:: Task ::
With the pictures left out, print exactly the lines below that run from the one containing "Given: Click the リアルタイムの結果を得る row heading" through the one containing "Close the Setup New Connection window".

:: Stored data ::
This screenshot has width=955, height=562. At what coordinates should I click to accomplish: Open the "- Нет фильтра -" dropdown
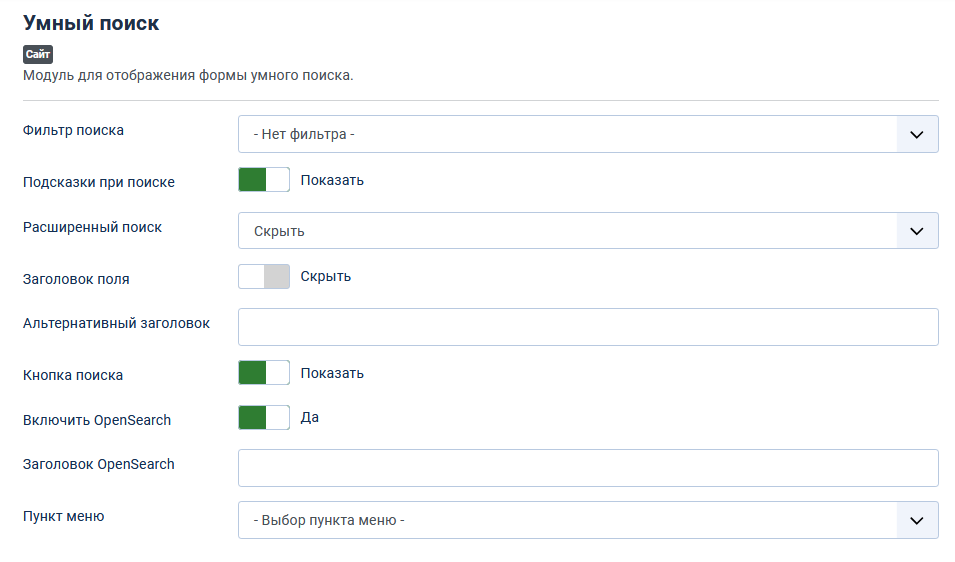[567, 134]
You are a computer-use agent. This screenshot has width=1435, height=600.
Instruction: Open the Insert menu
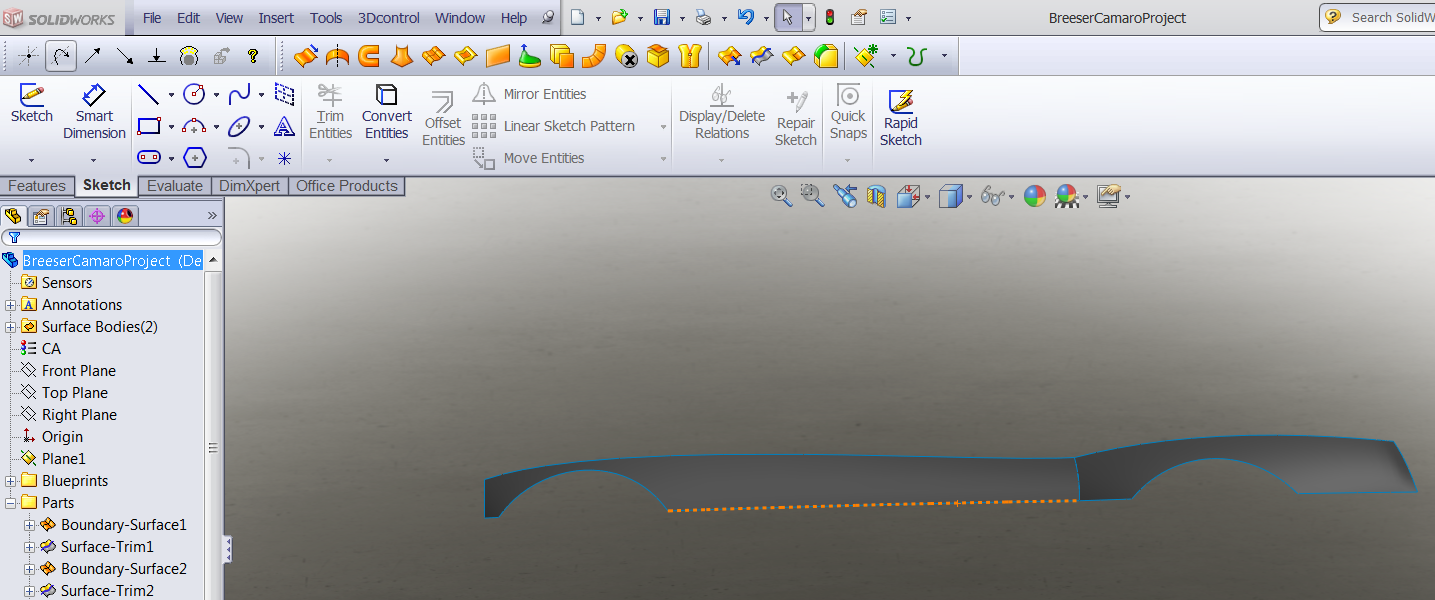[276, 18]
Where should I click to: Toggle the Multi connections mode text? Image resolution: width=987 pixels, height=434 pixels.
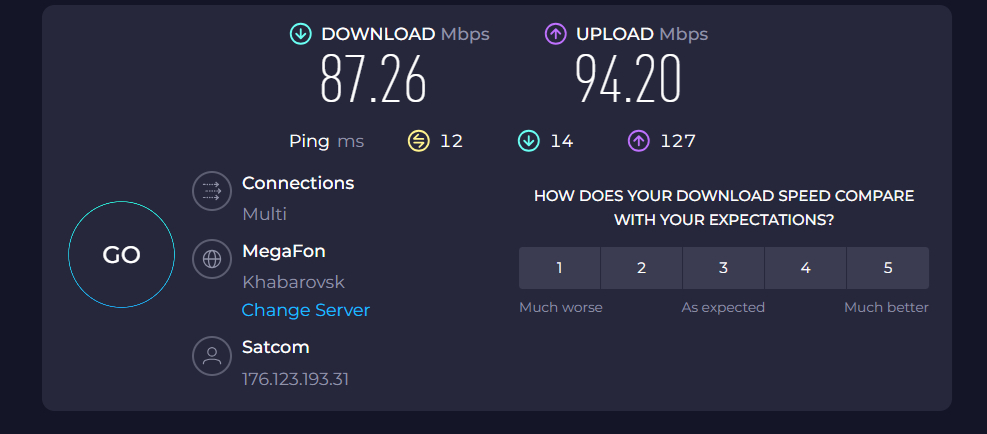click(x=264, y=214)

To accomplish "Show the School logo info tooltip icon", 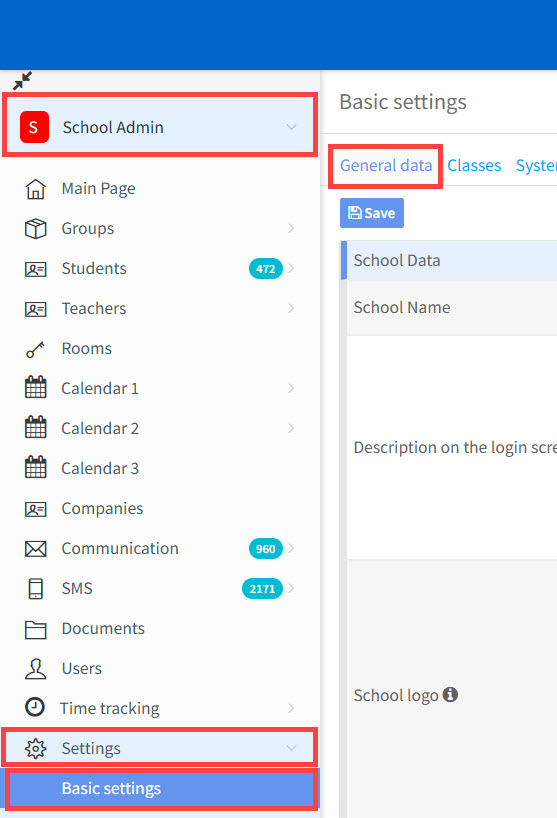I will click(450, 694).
* * *
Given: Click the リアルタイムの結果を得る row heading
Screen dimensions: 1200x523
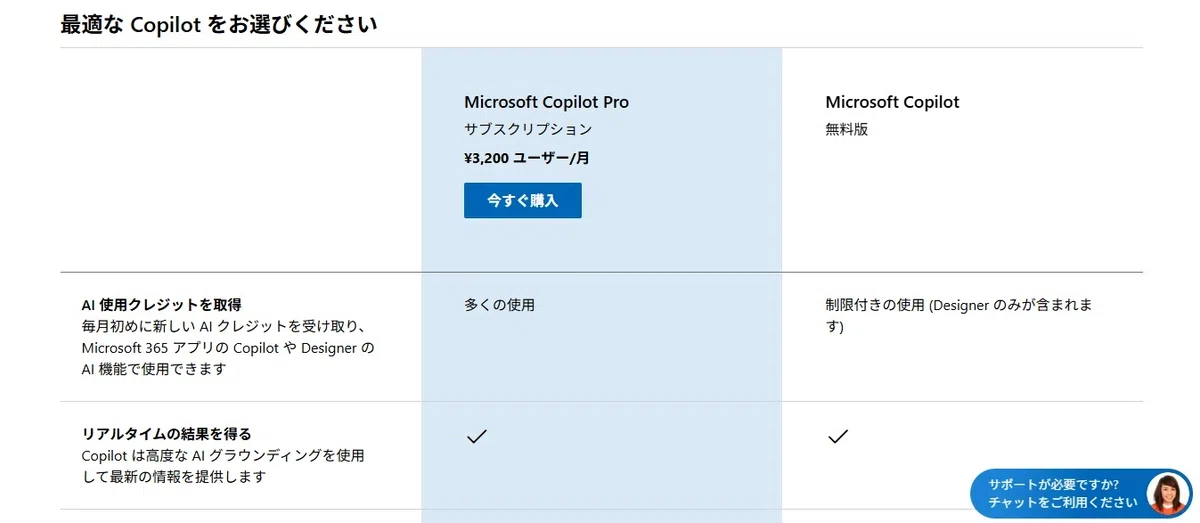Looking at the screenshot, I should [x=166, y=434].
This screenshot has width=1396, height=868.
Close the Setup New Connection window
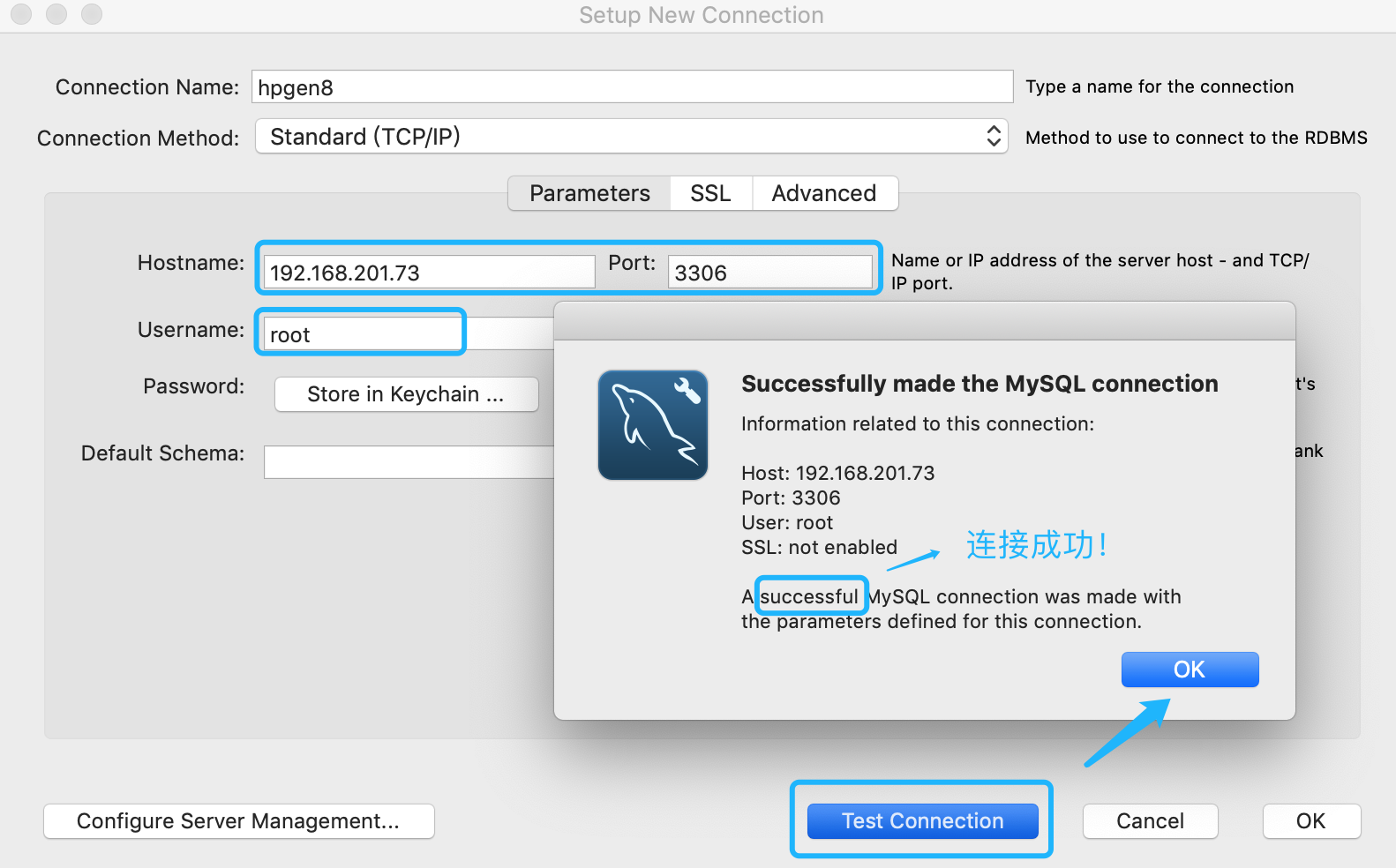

:: Response to this task ::
Given: Click the リアルタイムの結果を得る row heading
Screen dimensions: 1200x523
Looking at the screenshot, I should [x=166, y=434].
This screenshot has width=1396, height=868.
Close the Setup New Connection window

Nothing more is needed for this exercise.